I was discovered by Jacobs as he was preparing some ground by a deep frozen lake. He was intending to sink a drill in order to take ice cores, when something caught his eye below the surface of the ice. It was me.

It's all a matter of record now how I came to be so well preserved, what happened next, and how I was revived by Dr Philips. I'll talk more on that later.


Philips has since sold her story to the press and I'm not going to comment here on why she did what she did. It's really not all that important to me now. What is done is done and I've simply got to accept it. Suffice to say he actions lead, five and a half years ago, to me waking up in extraordinary pain, in a harsh white laboratory just outside of Milton Keynes.

And that gave them a problem; what to do with me. Until then I was a thing; their exhibit; their property; cynically, their meal ticket. Suddenly, however, I had developed a mind of my own and therefore rights. I was a human being again and no longer simply an experiment.

I suppose I did get an element of revenge - they did lose an extraordinarily valuable tourist attraction!

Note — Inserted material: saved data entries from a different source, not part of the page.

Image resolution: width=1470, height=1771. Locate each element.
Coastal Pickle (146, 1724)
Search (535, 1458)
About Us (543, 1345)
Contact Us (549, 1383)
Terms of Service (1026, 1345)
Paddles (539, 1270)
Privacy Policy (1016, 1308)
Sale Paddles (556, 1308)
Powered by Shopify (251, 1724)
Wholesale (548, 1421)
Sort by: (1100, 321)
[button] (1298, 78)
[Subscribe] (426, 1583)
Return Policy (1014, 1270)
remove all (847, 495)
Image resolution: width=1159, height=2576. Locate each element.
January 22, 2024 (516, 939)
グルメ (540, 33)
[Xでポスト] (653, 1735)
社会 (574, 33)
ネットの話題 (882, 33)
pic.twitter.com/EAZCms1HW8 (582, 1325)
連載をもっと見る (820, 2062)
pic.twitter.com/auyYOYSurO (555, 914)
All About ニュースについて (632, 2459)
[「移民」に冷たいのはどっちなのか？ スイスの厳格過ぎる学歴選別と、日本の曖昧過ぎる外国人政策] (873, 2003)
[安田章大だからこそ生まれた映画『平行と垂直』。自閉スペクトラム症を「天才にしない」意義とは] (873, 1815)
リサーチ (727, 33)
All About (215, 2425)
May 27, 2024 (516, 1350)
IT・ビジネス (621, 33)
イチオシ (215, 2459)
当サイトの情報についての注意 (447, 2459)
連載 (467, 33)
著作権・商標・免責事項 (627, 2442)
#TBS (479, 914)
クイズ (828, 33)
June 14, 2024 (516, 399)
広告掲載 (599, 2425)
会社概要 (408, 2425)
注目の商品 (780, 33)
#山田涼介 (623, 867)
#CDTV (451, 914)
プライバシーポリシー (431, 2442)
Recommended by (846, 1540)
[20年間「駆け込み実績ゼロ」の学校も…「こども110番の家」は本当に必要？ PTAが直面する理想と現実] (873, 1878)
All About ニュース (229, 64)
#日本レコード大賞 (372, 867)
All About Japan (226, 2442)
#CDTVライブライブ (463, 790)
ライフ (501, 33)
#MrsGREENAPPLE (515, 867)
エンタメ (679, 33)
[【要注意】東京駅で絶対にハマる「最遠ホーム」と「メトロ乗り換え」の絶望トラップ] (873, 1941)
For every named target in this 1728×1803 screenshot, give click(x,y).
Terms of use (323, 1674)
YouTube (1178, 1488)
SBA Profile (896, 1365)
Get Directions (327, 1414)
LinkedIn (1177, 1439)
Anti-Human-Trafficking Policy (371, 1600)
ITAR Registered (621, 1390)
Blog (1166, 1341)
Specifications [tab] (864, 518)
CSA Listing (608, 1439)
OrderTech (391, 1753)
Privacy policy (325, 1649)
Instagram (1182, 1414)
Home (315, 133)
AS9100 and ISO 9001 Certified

But here, I'm getting ahead of myself. This is my story: an attempt at setting the record straight about my past. An attempt to head off all those tedious people with their tedious questions - always the same - 'What was it like to be a cave man?' Well, read my story and then you'll know.

'Is it better living now?' is the other question I am always asked. Read on to understand that answer too. But be warned - that answer may not be what you might expect!


Chapter 1 - My family and early memories.

I've no idea where or when I was born. I know it was somewhere in central Europe. That's not what the scientists say who found me say - they have me down as being Russian. But back in the Palaeolithic - the so-called old stone age, we knew more about the shape of the world than you might suppose. It was central Europe, probably somewhere a little north of Switzerland - so my family always led me to believe, anyway.

As to when, the scientists tell me between 60,000 and 64,000 years ago and I can't disagree. They say it was probably towards the end of the last interglacial warm period. Since then, the Great Ice has come and gone. Of the countryside I knew; of my people, our settlements, artefacts and lands, nothing now remains. A couple of miles of solid ice is pretty good for scouring an old canvas, ready for a fresh start

So my past is gone, but I do have my memories. And the earliest ones are happy ones.

My earliest memories are of being carried around by members of my family as we travelled the land. You see - my family were wanderers. I always remember our Delooa, our family father's words when I asked him why. Roughly translated he said, "When you are born, you are like a piece of grass caught in a stream. As a human, you have a choice as to whether you are caught up in a backwater to silt up over time, or whether you are swept, past new vistas, down to the sea. The journey can be long, and not without adventures, bit I think it is worth it." Looking back at my time, I do too.

But first, I think I should describe my family. It was quite large - you might consider it a small tribe, but actually we were all part of one extended family. There was usually around sixty or seventy of us, but that changed over time as some chose to settle and others joined us on the long road.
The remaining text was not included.